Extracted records
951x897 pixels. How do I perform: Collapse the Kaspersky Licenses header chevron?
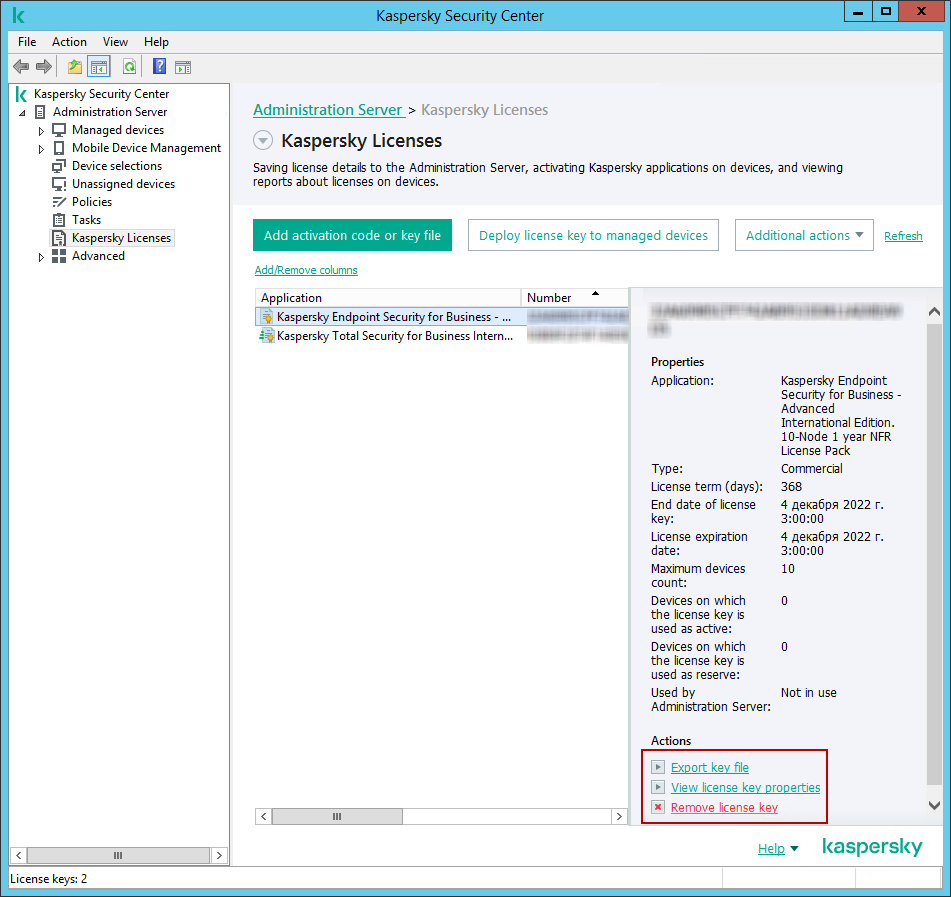263,141
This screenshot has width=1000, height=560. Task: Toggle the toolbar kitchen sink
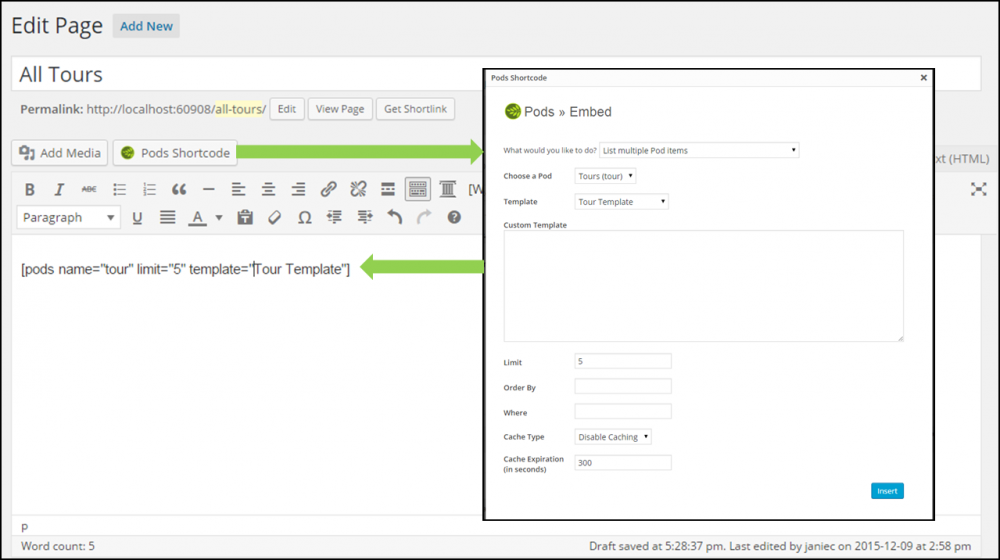[418, 189]
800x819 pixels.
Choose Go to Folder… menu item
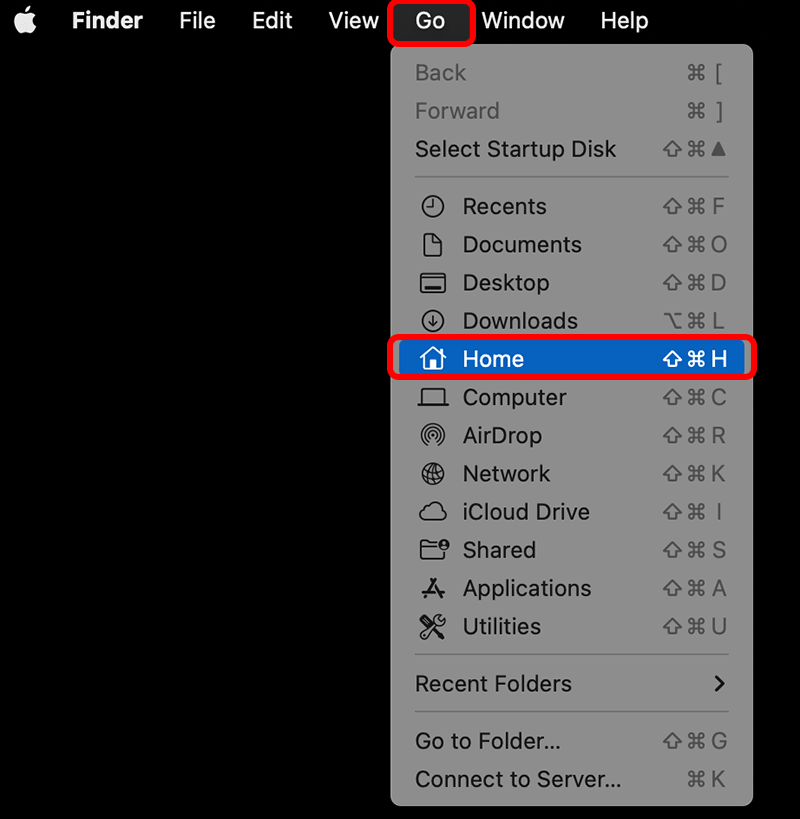click(488, 742)
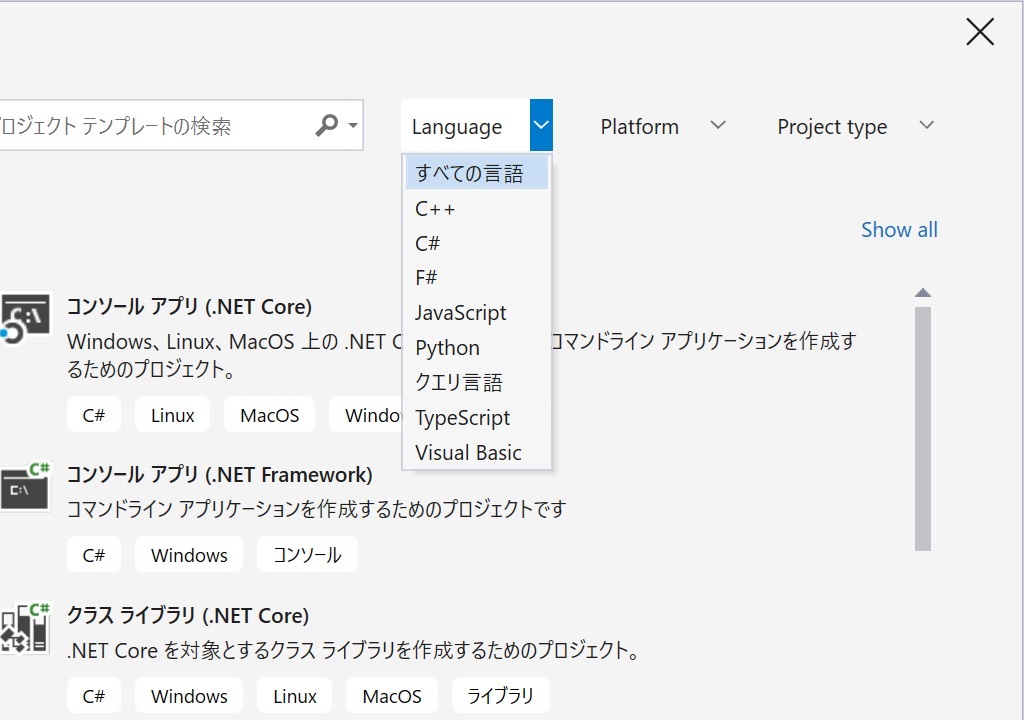Select Visual Basic from the language list
Viewport: 1024px width, 720px height.
[468, 452]
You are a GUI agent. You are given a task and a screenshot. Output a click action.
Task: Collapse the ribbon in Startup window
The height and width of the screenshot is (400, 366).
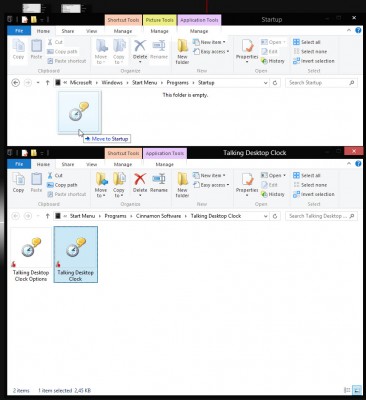click(x=349, y=30)
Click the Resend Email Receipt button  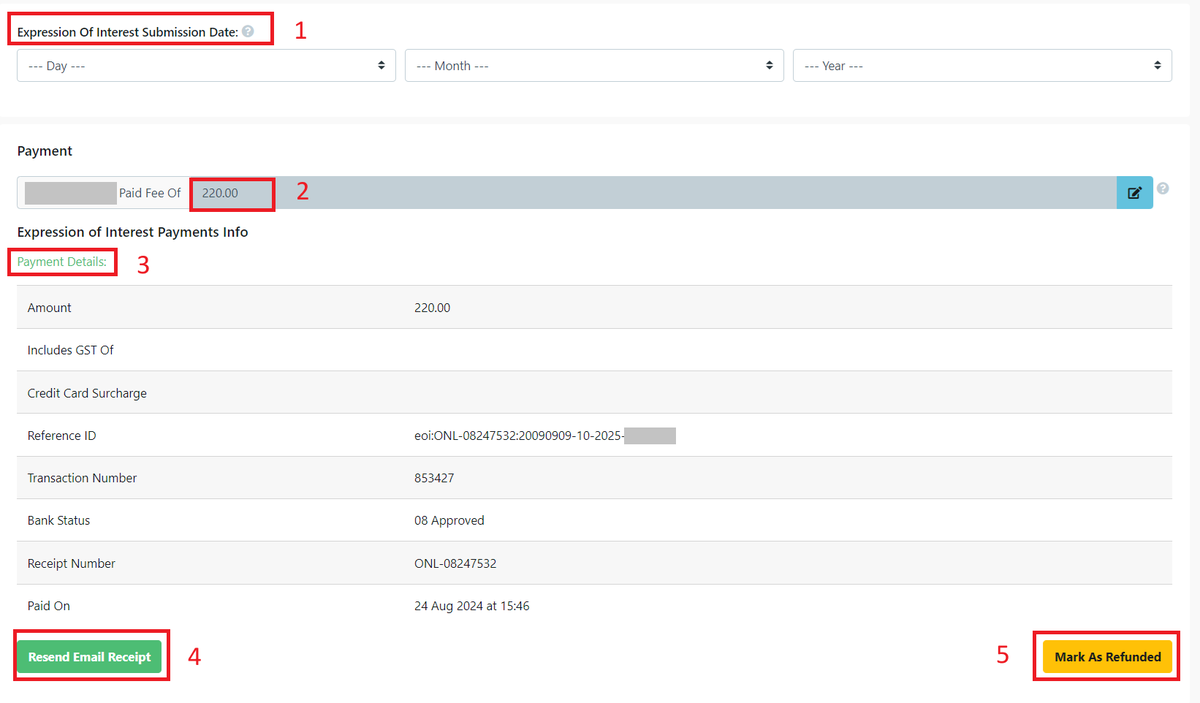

DIRECTIVE: Starting at the line that contains "This screenshot has" and ending at the end of the records, rewrite the lines with "Resend Email Receipt" changed to "Resend Invoice" and everything else unchanged. Omit the pictures from your answer.

COMPLETED TASK:
This screenshot has width=1000, height=560. Task: Toggle the toolbar kitchen sink
[418, 189]
800x819 pixels.
Choose Go to Folder… menu item
click(488, 742)
Select Visual Basic from the language list
Viewport: 1024px width, 720px height.
[468, 452]
You are a GUI agent. You are given a task and a screenshot. Output a click action.
Task: Collapse the ribbon in Startup window
The height and width of the screenshot is (400, 366).
click(x=349, y=30)
Click the Resend Invoice button  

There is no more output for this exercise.